New Modules

- A new module ``repoze.bfg.url`` has been added. It contains the ``model_url`` API (moved from ``repoze.bfg.traversal``) and an implementation of ``urlencode`` (like Python's ``urllib.urlencode``) which can handle Unicode keys and values in parameters to the ``query`` argument. Deprecations - The ``model_url`` function has been moved from ``repoze.bfg.traversal`` into ``repoze.bfg.url``. It can still be imported from ``repoze.bfg.traversal`` but an import from ``repoze.bfg.traversal`` will emit a DeprecationWarning. Features - The ``repoze.bfg.url.model_url`` API (nee' ``repoze.bfg.traversal.model_url``) now accepts and honors a keyword argument named ``query``. The value of this argument will be used to compose a query string, which will be attached to the generated URL before it is returned. See the API docs (in the docs directory or `on the web <http://static.repoze.org/bfgdocs>`_) for more information.
author: Chris McDonough <chrism@agendaless.com> 2009-01-05 23:36:27 +0000
committer: Chris McDonough <chrism@agendaless.com> 2009-01-05 23:36:27 +0000
commit: 7ae0c2522bbb2b026bc0370dbb1b1608f146137d (patch)
tree: d46aa3e872eaf70d900af720b7458efd2ed0a189 /repoze/bfg/url.py
parent: 96d8a517bf195a1ce0787e6ec16c3db82bef98f5 (diff)

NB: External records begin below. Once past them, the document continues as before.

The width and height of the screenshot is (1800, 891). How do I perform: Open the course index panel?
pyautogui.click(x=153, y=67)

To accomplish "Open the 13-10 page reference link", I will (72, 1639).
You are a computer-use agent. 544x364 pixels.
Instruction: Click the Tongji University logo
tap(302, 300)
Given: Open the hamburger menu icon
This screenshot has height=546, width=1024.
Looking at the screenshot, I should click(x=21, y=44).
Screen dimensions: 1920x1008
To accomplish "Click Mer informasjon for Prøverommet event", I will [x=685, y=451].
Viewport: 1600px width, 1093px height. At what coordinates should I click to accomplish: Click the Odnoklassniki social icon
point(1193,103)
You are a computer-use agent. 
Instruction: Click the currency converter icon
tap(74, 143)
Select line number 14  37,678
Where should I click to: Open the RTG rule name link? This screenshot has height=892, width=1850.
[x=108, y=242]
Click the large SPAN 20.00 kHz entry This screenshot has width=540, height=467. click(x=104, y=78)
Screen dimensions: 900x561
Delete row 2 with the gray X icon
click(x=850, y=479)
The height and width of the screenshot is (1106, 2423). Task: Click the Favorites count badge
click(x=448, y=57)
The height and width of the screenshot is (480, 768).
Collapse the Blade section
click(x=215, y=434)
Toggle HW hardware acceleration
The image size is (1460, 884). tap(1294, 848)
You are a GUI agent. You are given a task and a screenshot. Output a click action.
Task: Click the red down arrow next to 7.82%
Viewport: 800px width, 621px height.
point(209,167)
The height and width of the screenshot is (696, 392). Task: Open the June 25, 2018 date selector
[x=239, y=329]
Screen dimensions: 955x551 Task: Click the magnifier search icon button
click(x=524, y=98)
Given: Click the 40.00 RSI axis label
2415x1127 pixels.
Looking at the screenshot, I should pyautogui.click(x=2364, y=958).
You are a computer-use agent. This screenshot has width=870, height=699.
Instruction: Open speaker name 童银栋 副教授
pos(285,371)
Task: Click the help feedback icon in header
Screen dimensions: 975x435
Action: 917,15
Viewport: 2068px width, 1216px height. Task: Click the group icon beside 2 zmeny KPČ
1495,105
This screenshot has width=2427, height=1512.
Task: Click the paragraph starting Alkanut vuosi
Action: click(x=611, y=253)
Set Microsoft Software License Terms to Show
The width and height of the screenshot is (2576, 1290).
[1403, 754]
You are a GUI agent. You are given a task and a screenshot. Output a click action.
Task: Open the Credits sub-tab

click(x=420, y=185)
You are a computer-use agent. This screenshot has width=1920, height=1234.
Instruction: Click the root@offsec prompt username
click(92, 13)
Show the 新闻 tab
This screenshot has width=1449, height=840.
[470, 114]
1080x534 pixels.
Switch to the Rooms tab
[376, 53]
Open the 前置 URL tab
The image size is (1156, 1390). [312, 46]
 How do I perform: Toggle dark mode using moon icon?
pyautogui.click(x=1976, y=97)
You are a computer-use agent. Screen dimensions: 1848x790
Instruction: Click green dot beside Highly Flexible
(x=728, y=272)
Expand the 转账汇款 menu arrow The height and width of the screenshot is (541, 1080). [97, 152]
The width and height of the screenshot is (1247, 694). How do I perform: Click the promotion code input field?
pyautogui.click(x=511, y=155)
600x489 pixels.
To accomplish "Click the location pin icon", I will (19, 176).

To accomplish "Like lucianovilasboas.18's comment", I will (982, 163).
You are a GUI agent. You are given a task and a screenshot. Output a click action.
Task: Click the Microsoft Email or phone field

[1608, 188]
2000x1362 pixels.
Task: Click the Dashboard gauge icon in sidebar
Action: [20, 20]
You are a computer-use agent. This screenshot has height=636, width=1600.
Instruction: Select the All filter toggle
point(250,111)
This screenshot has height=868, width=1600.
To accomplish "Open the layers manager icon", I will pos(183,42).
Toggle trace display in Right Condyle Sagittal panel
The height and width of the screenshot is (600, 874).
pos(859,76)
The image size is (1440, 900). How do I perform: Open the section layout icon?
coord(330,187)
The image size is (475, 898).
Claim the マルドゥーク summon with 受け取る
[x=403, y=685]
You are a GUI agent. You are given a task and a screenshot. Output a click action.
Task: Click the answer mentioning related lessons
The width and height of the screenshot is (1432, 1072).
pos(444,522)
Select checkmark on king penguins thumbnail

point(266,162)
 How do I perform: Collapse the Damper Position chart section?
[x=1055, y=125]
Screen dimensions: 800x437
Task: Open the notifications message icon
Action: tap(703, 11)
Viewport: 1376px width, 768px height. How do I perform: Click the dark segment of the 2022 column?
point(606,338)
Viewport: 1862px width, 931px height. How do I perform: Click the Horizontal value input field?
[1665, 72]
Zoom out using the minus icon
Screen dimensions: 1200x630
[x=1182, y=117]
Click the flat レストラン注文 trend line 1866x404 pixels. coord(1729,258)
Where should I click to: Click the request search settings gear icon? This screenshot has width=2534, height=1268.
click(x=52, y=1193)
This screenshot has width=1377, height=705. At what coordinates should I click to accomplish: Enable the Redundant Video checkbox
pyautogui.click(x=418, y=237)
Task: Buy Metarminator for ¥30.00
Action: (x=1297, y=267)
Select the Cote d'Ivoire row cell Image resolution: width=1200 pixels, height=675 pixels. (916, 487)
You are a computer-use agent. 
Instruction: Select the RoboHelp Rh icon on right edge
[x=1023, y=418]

download: pyramid-7ae0c2522bbb2b026bc0370dbb1b1608f146137d.tar.gz
pyramid-7ae0c2522bbb2b026bc0370dbb1b1608f146137d.tar.bz2
pyramid-7ae0c2522bbb2b026bc0370dbb1b1608f146137d.zip
1 files changed, 174 insertions, 0 deletions
diff --git a/repoze/bfg/url.py b/repoze/bfg/url.py
new file mode 100644
index 000000000..4c1545de5
--- /dev/null
+++ b/repoze/bfg/url.py
@@ -0,0 +1,174 @@
+""" Utility functions for dealing with URLs in repoze.bfg """
+
+import re
+import urllib
+
+from repoze.bfg.location import lineage
+
+def model_url(model, request, *elements, **kw):
+    """
+    Generate a string representing the absolute URL of the model
+    object based on the ``wsgi.url_scheme``, ``HTTP_HOST`` or
+    ``SERVER_NAME`` in the request, plus any ``SCRIPT_NAME``.  If a
+    ``query`` keyword argument is provided, a query string based on
+    its value will be composed and appended to the generated URL
+    string (see details below).  The overall result of this function
+    is always a string (never unicode).  The ``model`` passed in must
+    be :term:`location`-aware.
+
+    .. note:: If any model in the lineage has a unicode name, it will
+              be converted to UTF-8 before being attached to the URL.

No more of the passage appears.